Task details:
Whenever a line below includes the word "agent", copy that line.

Material to process:
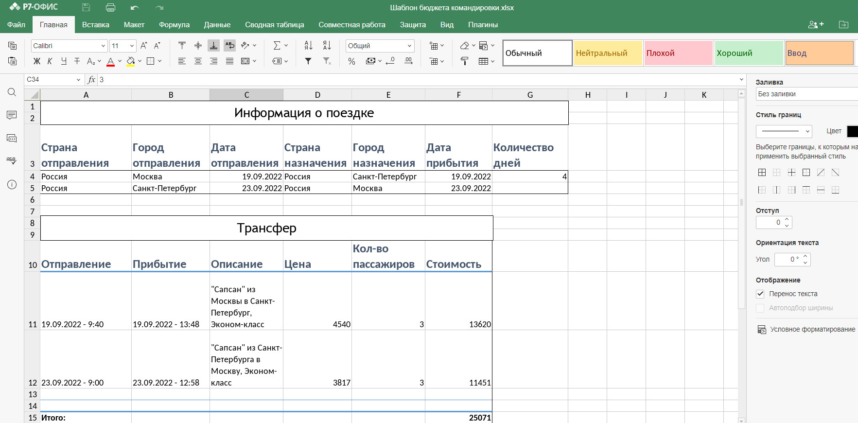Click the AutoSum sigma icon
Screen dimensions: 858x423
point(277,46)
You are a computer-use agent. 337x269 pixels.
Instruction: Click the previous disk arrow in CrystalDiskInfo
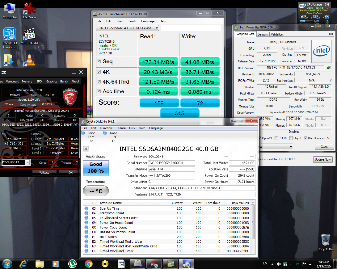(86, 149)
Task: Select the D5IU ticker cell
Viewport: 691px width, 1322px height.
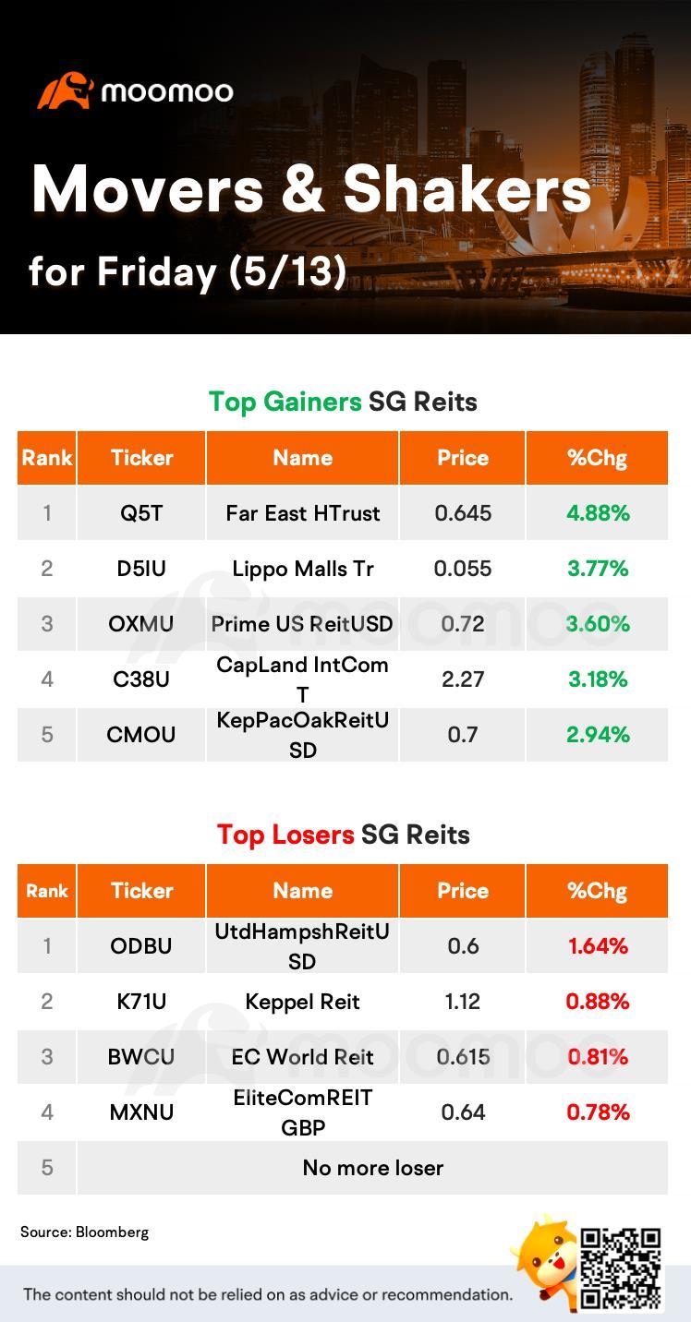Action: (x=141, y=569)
--
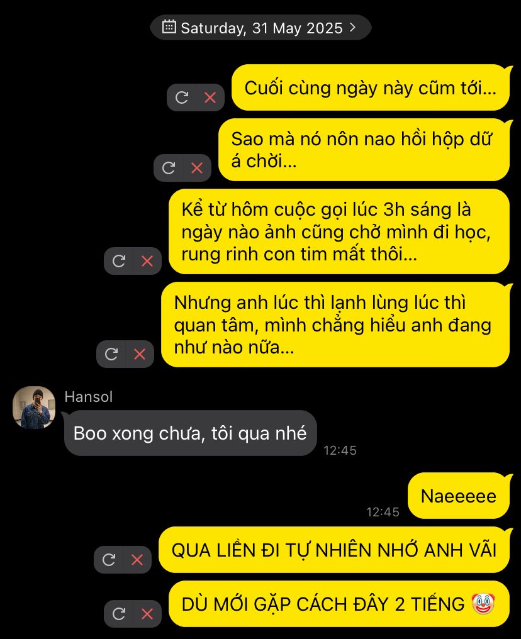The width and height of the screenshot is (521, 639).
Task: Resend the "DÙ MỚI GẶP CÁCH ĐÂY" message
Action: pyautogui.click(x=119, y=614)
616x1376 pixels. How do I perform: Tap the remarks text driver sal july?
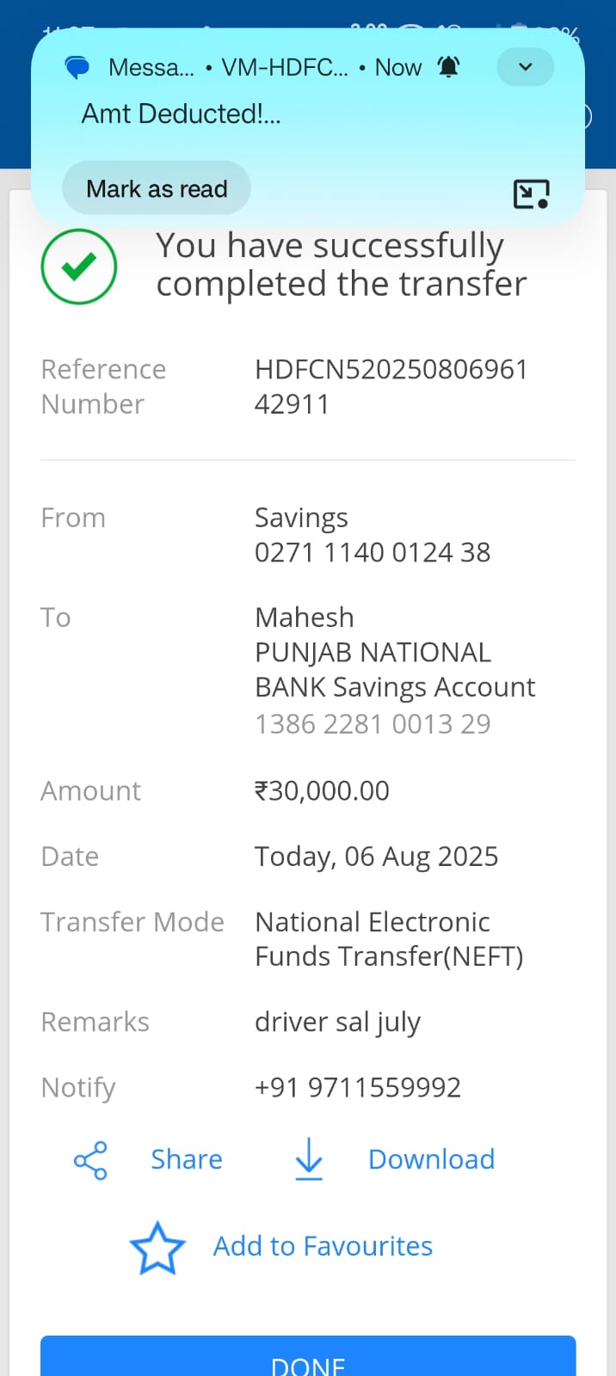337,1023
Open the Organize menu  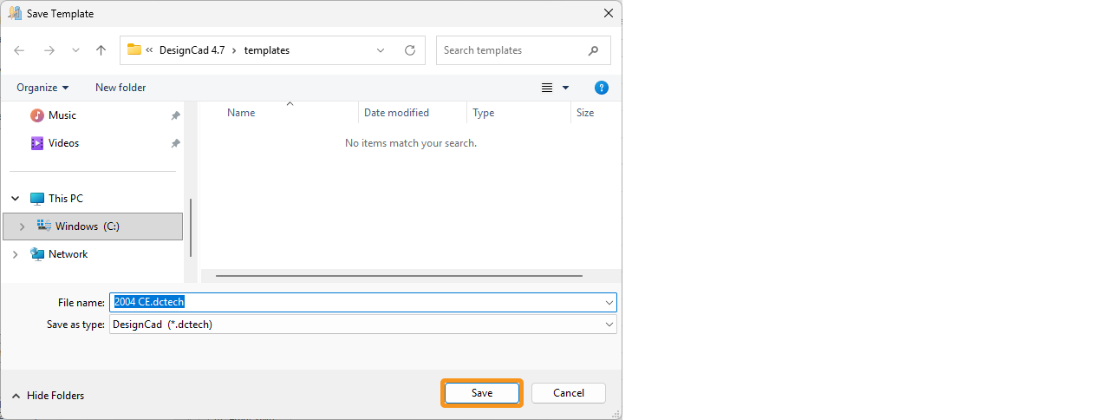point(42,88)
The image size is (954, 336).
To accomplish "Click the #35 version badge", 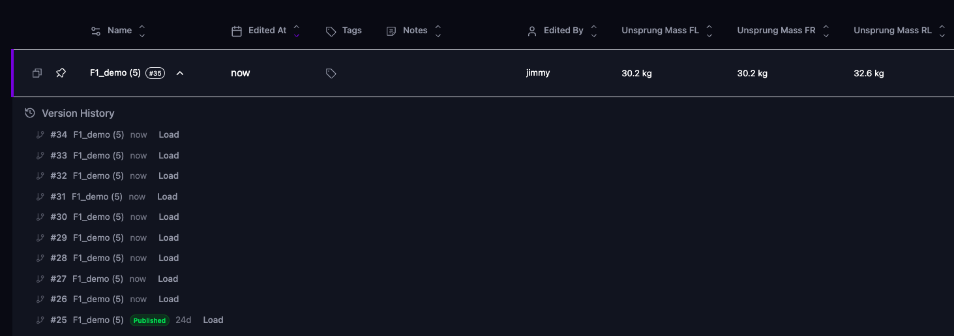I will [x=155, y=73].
...
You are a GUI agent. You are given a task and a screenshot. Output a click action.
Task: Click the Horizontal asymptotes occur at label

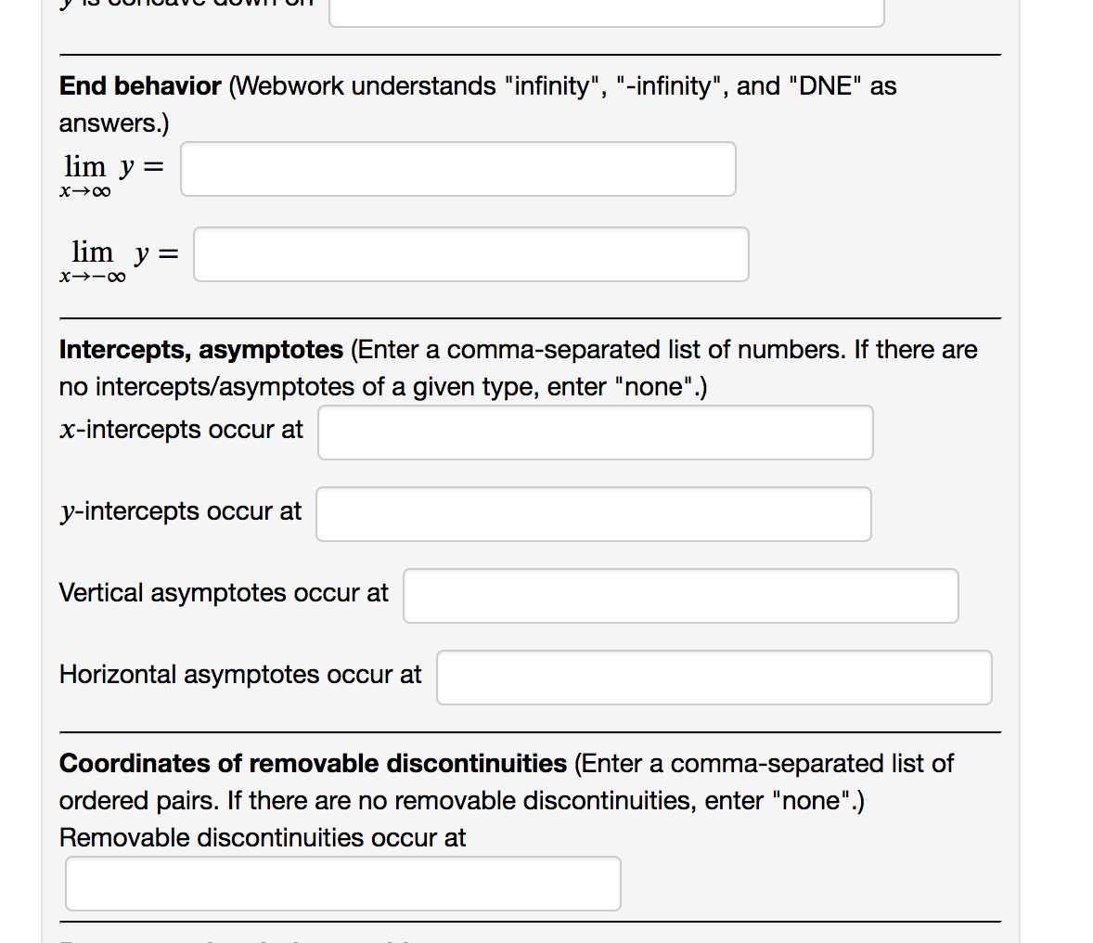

Answer to this task:
You are a computer-use agent. 337x269 pixels.
You are a GUI agent. You are given a task and a screenshot. Output a click action.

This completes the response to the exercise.